Macon County Schools closer to releasing “Plan B” details

0
photo by Vickie Carpenter

Brittney Lofthouse – Contributing Writer

If schools return this Fall, North Carolina has already announced it would be under one of three Plans. Plan A- minimal social distancing, Plan B- significant social distancing, or Plan C- remote learning. Last week, Governor Roy Cooper said although he had previously announced he would be deciding which plan the state will choose, he changed course and said the state needed more time to assess case numbers. 

Macon County Schools had already been developing draft plans detailing how Macon County School would implement each of the three plans, depending on which one the state elected to follow. Plan A and Plan C involve less maneuvering for local districts, as those practices are straight-forward. Plan B, however, will look different for each district in the state, and for Macon County, will even look different based on individual schools. 

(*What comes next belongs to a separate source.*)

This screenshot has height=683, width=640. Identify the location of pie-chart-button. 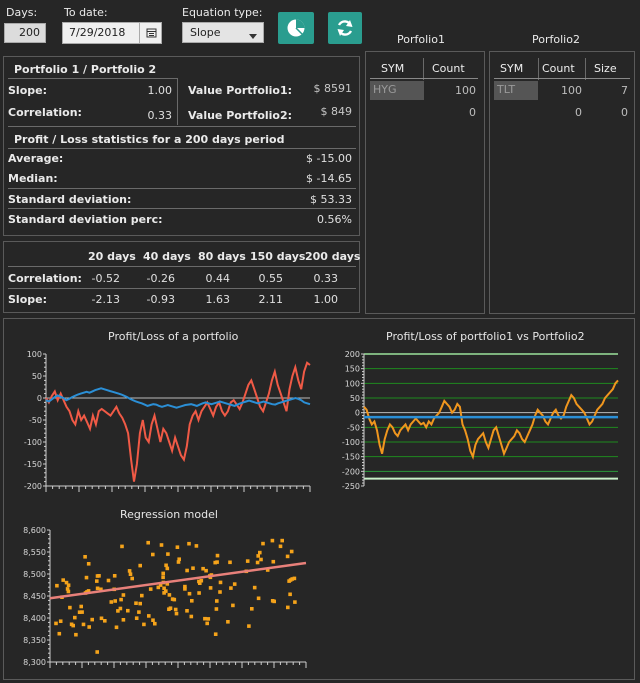
(296, 28).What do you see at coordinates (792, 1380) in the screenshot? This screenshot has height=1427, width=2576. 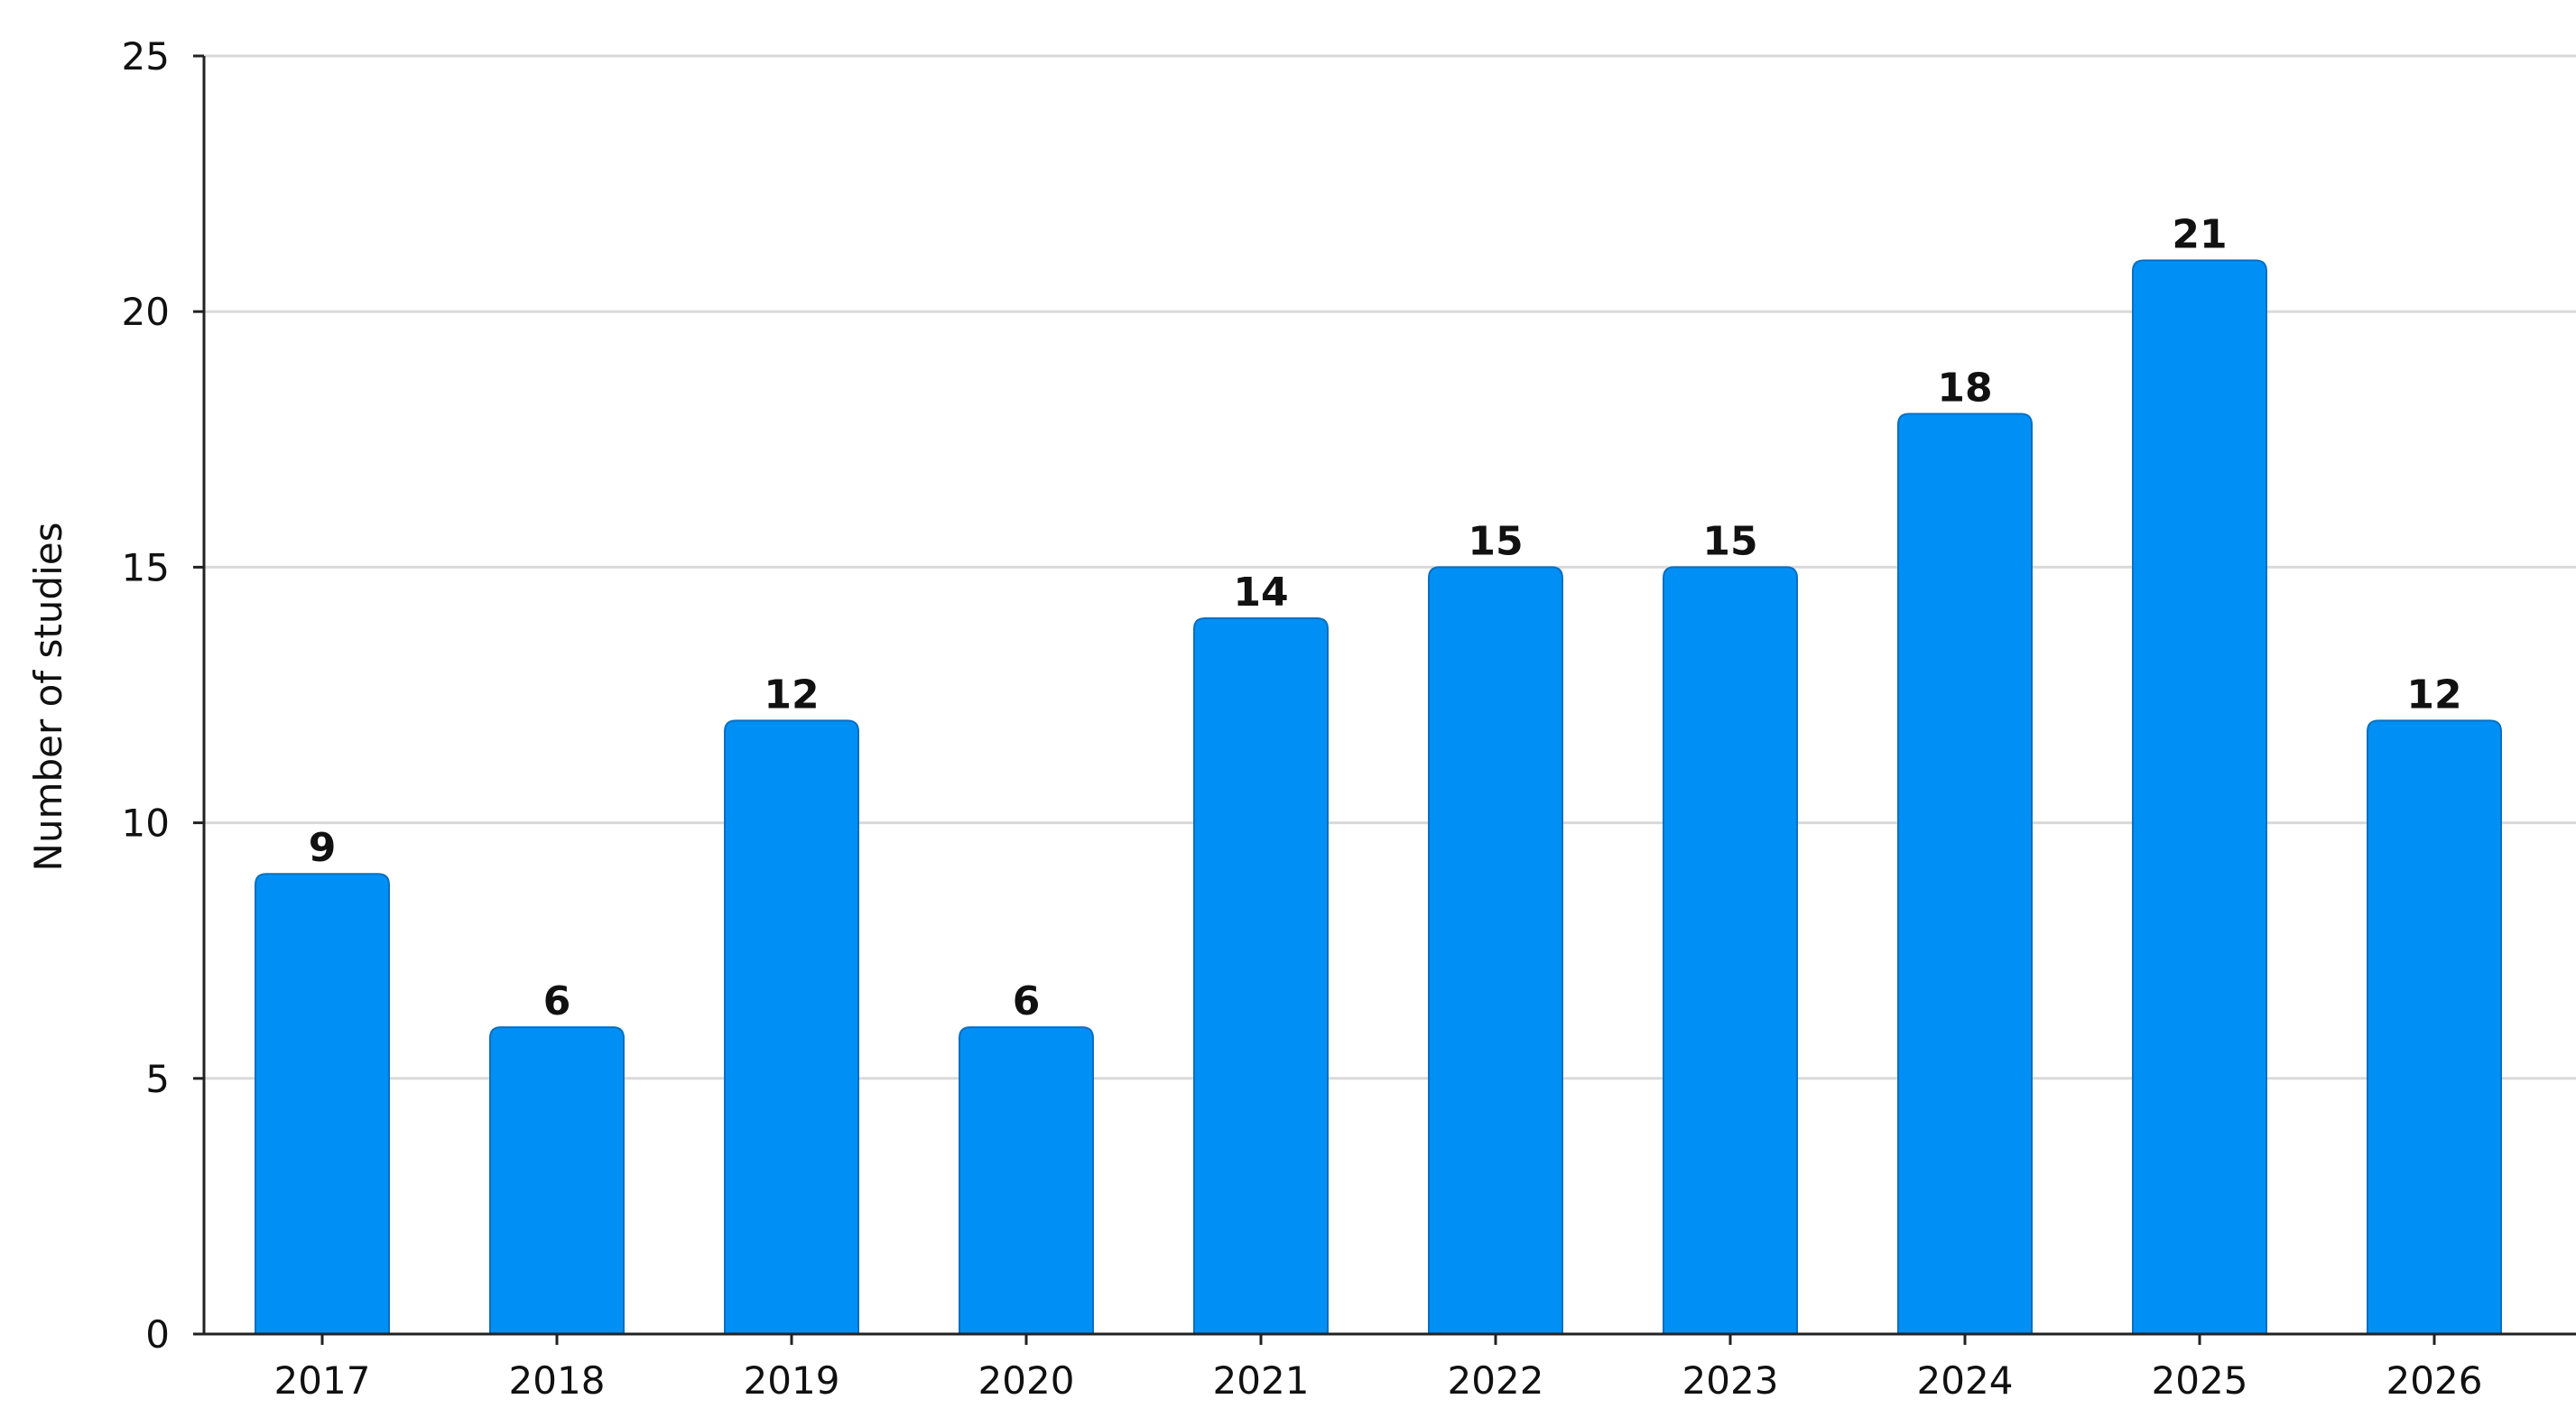 I see `x-tick-label: 2019` at bounding box center [792, 1380].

Macon County Schools Superintendent Dr. Chris Baldwin said on Tuesday that the county is closer to finalizing details for Plan B, and although some details are still being worked out, there are a few things that will be certain in the event that is the avenue the state decides to follow. 

“Things we are certain about at this point are buildings will be at 50 percent capacity, all students, staff and visitors will be screened for symptoms before entry to facilities or transportation. There will be only one student per bus seat, unless they are family living in the same house,” said Dr. Baldwin. “Masks will be required for all staff and students aged 11 and older.”

 Exactly how the district will accomplish the 50% capacity is still to be worked out. 

“Principals are working together to determine how to implement these requirements at the K-4, 5-8 and 9-12 levels in Macon County,” said Dr. Baldwin. “We are also waiting on our PowerSchool data to be released on July 13 so that we can plan for siblings at different grade levels and/or schools are attending schools on the same days.  Nantahala and Highlands’ and plans will be different.  A survey from each school will be sent to parents and staff will be sent out after the governor makes his plans known.  This survey will provide school specific information so that we can adjust our transportation routes and plan for teachers to cover the students who choose to shift completely to remote learning.”

Another important aspect of the preparing for the Fall is the additional training for school staff. 

“We are currently providing Professional Development [PD] to our teachers in order to improve the remote learning that will be included with each of the governor’s three plans,” said Dr. Baldwin. “Additionally, we will be providing PD for parents in early August regarding the use of school devices, platforms and jetpacks.”

Which plan Macon County Schools will follow will be made official once Governor Cooper and the North Carolina Department of Instruction announce it on a state level.